▶ [What is expected] In the records below, find the line with "Screen dimensions: 1024x768" and the line with "Viewport: 856px width, 641px height.". Print both exactly, along with every line between them, and no other line.
START Given records
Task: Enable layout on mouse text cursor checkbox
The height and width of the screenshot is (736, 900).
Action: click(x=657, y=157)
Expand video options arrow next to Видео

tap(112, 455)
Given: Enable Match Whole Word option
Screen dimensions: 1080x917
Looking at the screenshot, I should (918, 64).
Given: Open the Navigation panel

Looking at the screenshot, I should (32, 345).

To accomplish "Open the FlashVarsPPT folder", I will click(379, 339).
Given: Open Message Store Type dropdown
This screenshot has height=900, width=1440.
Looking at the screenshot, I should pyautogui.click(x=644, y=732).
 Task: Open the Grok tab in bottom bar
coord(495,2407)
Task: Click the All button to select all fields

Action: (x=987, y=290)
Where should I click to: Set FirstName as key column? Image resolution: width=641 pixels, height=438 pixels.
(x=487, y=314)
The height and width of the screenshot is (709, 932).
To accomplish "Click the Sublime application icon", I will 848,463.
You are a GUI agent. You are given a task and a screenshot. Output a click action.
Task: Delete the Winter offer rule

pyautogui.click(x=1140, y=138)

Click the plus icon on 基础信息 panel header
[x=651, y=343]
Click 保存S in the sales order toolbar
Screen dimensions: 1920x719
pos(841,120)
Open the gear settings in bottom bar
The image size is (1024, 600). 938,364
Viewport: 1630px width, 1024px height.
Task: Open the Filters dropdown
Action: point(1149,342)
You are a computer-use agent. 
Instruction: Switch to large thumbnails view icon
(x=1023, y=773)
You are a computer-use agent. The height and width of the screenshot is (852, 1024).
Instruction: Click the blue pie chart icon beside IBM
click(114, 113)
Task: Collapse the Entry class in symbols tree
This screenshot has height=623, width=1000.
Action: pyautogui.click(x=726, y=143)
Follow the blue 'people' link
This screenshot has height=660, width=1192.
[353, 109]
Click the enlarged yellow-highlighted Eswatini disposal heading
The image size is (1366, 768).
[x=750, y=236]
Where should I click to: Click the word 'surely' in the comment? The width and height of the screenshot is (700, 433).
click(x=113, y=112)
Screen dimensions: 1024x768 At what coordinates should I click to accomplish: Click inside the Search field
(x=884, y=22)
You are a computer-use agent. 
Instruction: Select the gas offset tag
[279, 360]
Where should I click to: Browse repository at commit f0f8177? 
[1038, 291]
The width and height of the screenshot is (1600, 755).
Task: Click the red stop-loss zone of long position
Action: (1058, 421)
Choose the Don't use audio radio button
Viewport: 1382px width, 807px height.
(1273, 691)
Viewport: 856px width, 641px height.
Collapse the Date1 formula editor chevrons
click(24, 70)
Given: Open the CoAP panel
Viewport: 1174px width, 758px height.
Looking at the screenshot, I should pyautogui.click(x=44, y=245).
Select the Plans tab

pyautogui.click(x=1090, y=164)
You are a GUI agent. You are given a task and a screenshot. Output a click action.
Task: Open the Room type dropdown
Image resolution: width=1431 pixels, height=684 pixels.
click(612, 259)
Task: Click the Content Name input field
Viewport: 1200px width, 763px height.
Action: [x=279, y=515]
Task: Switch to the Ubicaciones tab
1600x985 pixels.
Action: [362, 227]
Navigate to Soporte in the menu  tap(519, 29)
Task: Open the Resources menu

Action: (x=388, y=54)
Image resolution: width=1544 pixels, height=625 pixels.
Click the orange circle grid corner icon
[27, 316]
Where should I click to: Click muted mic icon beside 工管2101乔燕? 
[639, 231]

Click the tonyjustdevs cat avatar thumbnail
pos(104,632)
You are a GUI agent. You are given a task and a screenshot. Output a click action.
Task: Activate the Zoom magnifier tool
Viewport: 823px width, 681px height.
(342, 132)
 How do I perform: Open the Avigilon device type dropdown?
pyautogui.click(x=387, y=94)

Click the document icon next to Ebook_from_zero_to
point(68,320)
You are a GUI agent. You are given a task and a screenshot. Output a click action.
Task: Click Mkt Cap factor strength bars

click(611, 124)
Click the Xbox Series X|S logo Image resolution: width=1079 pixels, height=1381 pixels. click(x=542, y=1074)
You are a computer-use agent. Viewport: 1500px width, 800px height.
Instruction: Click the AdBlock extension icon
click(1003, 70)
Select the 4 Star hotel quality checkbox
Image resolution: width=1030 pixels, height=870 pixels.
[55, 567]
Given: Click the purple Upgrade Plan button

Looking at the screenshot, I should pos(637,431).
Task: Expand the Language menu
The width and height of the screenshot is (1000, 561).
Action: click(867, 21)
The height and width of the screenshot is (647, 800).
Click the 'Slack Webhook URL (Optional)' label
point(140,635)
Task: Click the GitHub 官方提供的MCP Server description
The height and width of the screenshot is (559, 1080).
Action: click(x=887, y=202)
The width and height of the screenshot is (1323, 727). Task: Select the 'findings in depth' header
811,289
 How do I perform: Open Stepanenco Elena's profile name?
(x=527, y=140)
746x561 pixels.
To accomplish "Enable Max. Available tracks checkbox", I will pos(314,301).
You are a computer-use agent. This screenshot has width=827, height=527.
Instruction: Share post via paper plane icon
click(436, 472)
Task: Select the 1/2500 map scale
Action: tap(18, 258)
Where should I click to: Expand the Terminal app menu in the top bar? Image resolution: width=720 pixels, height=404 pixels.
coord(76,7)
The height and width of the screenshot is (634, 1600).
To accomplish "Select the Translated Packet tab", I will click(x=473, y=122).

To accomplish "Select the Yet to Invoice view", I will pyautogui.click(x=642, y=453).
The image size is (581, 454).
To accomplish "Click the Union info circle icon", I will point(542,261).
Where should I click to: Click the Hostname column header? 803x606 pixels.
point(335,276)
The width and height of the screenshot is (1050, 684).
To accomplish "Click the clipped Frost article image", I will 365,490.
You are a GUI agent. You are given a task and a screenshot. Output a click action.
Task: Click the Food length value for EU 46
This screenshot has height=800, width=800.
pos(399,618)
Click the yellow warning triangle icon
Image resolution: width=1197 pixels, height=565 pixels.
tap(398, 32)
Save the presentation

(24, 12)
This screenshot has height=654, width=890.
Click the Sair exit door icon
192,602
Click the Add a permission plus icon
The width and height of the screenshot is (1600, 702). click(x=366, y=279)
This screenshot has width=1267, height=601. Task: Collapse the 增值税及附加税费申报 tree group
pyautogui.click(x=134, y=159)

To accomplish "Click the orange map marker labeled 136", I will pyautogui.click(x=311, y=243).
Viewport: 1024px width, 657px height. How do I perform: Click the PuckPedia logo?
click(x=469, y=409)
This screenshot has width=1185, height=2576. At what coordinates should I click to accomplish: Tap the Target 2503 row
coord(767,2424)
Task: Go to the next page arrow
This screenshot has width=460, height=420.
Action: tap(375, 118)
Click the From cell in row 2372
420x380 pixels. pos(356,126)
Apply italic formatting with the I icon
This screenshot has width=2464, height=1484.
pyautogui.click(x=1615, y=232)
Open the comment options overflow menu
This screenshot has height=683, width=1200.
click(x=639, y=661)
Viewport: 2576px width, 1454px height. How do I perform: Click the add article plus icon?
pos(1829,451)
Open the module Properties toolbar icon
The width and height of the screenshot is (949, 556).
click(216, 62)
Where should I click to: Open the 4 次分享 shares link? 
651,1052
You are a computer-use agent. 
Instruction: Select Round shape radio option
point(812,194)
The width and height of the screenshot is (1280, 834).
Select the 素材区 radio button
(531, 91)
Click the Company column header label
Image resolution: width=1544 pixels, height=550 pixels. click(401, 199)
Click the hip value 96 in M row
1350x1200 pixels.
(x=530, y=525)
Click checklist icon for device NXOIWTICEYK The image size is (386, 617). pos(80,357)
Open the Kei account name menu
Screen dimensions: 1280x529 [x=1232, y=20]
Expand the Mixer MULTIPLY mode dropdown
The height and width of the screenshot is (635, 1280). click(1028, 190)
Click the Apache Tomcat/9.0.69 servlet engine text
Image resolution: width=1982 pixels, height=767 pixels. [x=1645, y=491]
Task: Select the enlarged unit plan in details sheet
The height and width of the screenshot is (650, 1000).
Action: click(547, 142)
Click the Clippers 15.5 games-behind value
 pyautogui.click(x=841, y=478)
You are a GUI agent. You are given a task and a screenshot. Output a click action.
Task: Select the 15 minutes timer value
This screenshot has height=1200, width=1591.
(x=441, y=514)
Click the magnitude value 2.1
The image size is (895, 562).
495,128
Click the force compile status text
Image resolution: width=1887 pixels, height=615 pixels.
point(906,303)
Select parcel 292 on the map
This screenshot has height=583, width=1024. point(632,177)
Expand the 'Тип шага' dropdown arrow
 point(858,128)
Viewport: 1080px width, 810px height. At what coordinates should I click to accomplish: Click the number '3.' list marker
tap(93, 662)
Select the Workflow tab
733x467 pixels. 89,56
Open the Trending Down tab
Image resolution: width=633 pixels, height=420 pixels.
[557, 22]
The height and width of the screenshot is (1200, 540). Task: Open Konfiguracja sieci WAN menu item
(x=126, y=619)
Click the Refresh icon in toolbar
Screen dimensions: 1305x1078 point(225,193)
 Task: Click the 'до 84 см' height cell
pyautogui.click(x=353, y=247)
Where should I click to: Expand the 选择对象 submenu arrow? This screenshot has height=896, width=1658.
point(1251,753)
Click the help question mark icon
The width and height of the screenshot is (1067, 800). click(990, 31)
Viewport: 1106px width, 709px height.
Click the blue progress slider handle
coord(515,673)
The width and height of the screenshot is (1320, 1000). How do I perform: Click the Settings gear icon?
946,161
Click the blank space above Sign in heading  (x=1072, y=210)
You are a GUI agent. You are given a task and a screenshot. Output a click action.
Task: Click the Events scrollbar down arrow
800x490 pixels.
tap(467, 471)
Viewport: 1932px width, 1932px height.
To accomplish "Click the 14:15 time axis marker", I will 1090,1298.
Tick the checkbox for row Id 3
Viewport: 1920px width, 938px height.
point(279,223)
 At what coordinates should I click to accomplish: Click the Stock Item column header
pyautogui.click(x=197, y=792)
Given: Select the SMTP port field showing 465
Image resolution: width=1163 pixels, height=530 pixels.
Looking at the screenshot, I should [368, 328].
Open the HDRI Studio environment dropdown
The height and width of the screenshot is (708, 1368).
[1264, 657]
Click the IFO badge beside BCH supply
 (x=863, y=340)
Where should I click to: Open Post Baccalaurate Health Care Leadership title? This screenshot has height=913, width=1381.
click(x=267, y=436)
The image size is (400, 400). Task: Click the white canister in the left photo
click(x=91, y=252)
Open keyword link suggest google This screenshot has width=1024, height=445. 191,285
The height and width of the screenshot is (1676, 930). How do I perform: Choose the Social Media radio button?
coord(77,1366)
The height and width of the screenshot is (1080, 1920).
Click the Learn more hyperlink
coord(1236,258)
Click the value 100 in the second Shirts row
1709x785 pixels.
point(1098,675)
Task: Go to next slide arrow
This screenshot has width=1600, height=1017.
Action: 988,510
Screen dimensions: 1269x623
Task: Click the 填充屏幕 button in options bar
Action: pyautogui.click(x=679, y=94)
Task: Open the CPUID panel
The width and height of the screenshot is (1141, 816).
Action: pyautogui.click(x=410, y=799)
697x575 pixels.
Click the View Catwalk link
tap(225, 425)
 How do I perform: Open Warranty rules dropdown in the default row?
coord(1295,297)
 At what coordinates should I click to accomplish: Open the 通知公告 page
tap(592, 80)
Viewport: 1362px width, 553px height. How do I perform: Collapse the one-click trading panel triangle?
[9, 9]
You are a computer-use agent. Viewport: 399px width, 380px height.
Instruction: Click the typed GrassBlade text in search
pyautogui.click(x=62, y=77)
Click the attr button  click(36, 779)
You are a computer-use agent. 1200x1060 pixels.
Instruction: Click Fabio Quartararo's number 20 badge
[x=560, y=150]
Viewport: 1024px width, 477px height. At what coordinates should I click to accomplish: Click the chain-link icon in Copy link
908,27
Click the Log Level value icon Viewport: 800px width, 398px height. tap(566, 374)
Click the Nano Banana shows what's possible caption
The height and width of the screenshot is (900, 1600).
END Given records
▶ [Solution for this exercise]
Screen dimensions: 1024x768 At what coordinates should I click to accomplish: Click inside the Search field
(x=884, y=22)
You are a computer-use agent. 
Instruction: Select the gas offset tag
[279, 360]
Where should I click to: Browse repository at commit f0f8177? 
[1038, 291]
The width and height of the screenshot is (1600, 755).
Task: Click the red stop-loss zone of long position
Action: (1058, 421)
Choose the Don't use audio radio button
Viewport: 1382px width, 807px height.
(1273, 691)
Viewport: 856px width, 641px height.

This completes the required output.